Donuts float in a heavenly sky at the corner of Broad and 20th streets in Chattanooga. This mouth-watering image is the new mural on the wall of Barbara Davis' well-known bakery. But the city code says the mural has to go. Sound unfair? It's also unconstitutional.
Barbara Davis has owned Koch Bakery for 31 years and was tired of her building being covered in graffiti. So she hired an artist to paint her wall for $11,000. The result was a dreamy mural featuring several flavors of soaring dunkers. But barely two days after it was unveiled, the city demanded that she paint over it. That's because the city's 59-page sign code only allows murals that do not include advertising. According to the city, the mural is an ad because even though it has no words, it shows some of the delicious goods Barbara sells.

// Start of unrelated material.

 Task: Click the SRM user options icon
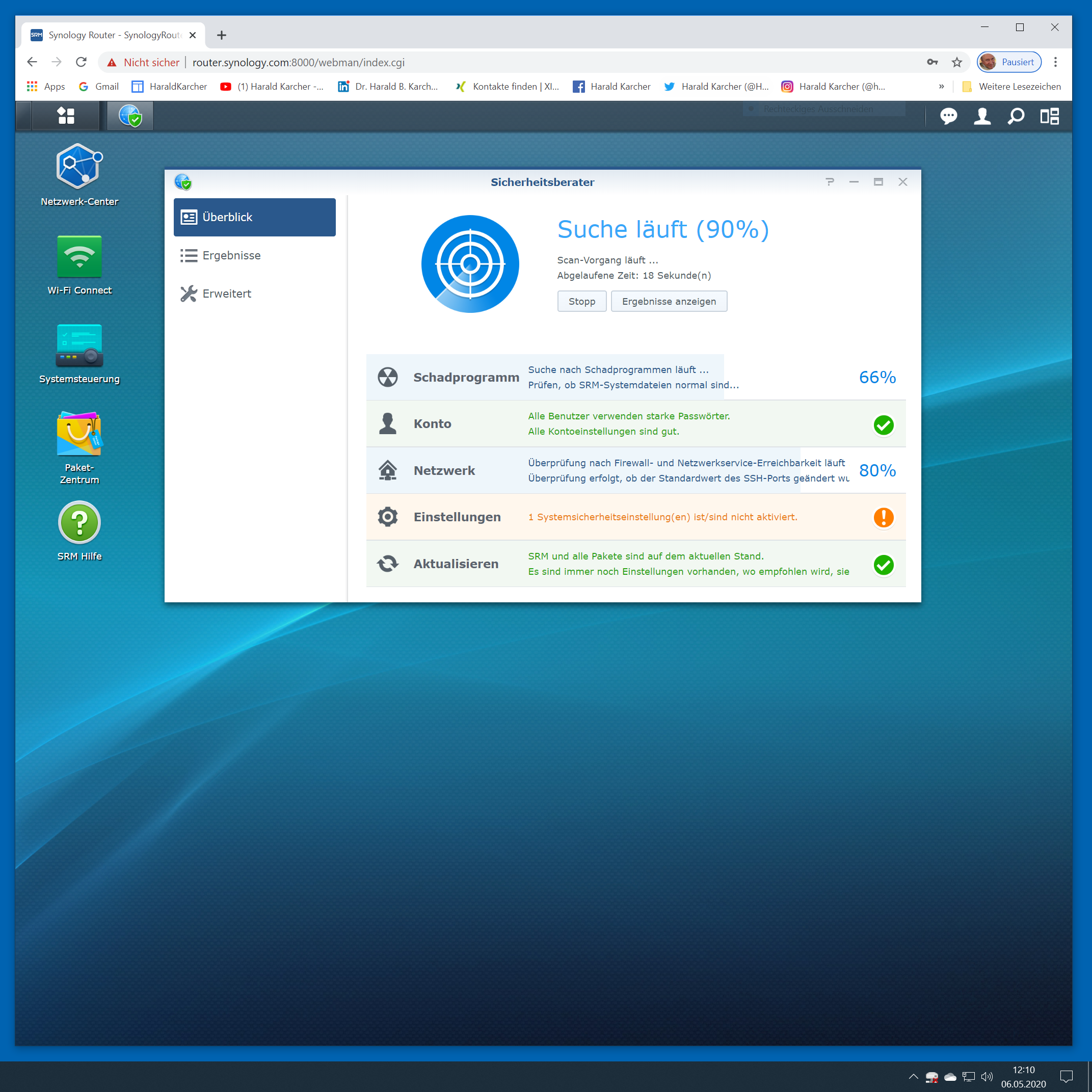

Signs are the lifeblood of small businesses. Not only are they essential to attract customers, but they often add character to a storefront, like Barbara's mural does. It shouldn't matter if a sign displays artwork, supports the local sports team, or simply invites customers inside. Small business owners have the right to express themselves just as much as anyone else. And they shouldn't have to wade through hundreds of regulations before they do so.
These sign codes are not just bad for business, they are often unconstitutional. Signs and murals are protected speech under the First Amendment, and the government is not allowed to favor or disfavor speech based on its content. Yet that is exactly what Chattanooga is doing. The city's sign code allows Barbara's mural to show Cheetos or cheeseburgers (or the Mona Lisa) because she doesn't sell them, but she can't show donuts or anything else a government official deems bakery related. Our Constitution prohibits the city from playing art critic, and it can't tell Barbara what she can and cannot have painted on the side of her shop.
Unfortunately, not all judges enforce the First Amendment. The Institute for Justice has challenged several government restrictions on small businesses' signs, including in St. Louis, Mo., and Arlington, Va. The Eighth Circuit, a federal appellate court covering the Midwest, made the right call and decided that St. Louis could not ban a mural protesting the city's property rights abuses precisely because the city allowed other similar displays. But the Fourth Circuit, a federal appellate Court on the East Coast, disagreed. It found that Arlington could force a dog daycare to paint over its mural showing dogs playing since the city considered it to be advertising, even though the city allowed all other types of murals. In the Fourth Circuit's view, the city could discriminate against certain topics as long as it didn't discriminate against a certain viewpoint.
Thankfully, the U.S. Supreme Court's June 26 decision in McCullen v. Coakley may finally end this conflict in the lower courts. The Court clarified that a law is unconstitutional whenever it requires a government official to look at your speech to determine whether and how it will be regulated. In other words, if a city allows some murals, it must allow all. McCullen is a clear signal to politicians and bureaucrats across the country that judges should not -- indeed, cannot -- tolerate regulations like Chattanooga's sign code.
Chattanooga is now reconsidering whether to force Barbara to paint over her mural and is debating whether to change its sign code. Chattanooga, do the right thing: let the donuts fly and avoid a lawsuit.
Erica Smith is an attorney with the Institute for Justice, an Arlington, Va.-based national nonprofit law firm and advocate for free speech.